手、足、顔… 部分アップのカットではその部分の動きに収まりがち。
「フレーム」の外、体全体を意識すると(正確さだけでなく)表現の幅が広がります。
その時に画角やレンズ感も加味できると尚おもしろい。

上手くいかないな…と思ったところから試行錯誤していると、ある瞬間に気持ちのいいツボに「来る」ことがある。

上手くいかない時は画面に見えてるところだけで考えている場合が多いです。
ロングの画でもその外側に何があるか想像してみると人物などを配置しやすくなるし、芝居の設計(周囲にある小物や照明効果など)に面白いアイディアが浮かんだります。

絵コンテに描かれていなくても、思いついたアイディアを付加することで、そのシーンの表現力が格段に広がって強くなることは、よくあります。

どうすれば、そのようなアイディアが出てくるんでしょう。
ボクの場合は、現実にある些細な出来事がヒントになることが多いです。

アスファルトの道路にあるガスか水道用の小さな丸い穴に、土がたまって草花が育ってたりするようなミクロなことが「作品」に昇華するのがこの仕事のおもしろいところでして、ヒントはどこにでもあるし、身近な友人の癖や、電車で揺られてる見ず知らずのサラリーマンの背広のシワを「なるほど、腕を上げるとこうなって襟の後ろはこう盛り上がるんだな…」とか、酔っ払ってご機嫌な女の子の仕草から「これだ!」とアイディアをもらえたりするわけです。

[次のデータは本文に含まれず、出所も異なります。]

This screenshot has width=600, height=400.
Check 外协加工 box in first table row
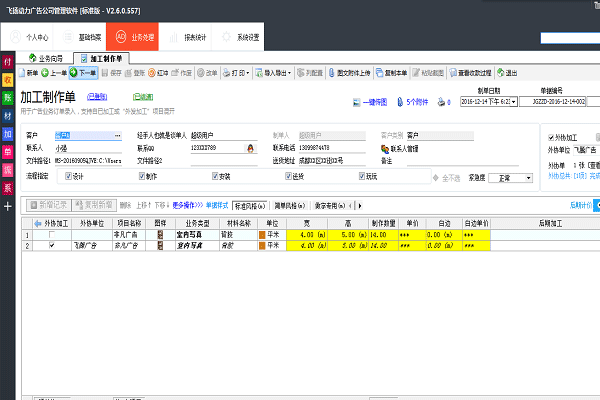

アンテナを高くして、誰もが(自分すら)「つまらない」と見流してしまうことから、あえて拾いあげることで新しい表現が生まれるのかな、と思ってます。


自分が既におもしろいと思っている「フレーム」の外に意識を持っていってみると、デッサンとかパースとか理屈以上に欲しいものが見つかるかもしれません。

自分は何を描きたかったのか。
思いもよらない所に落ちているかもしれないのです。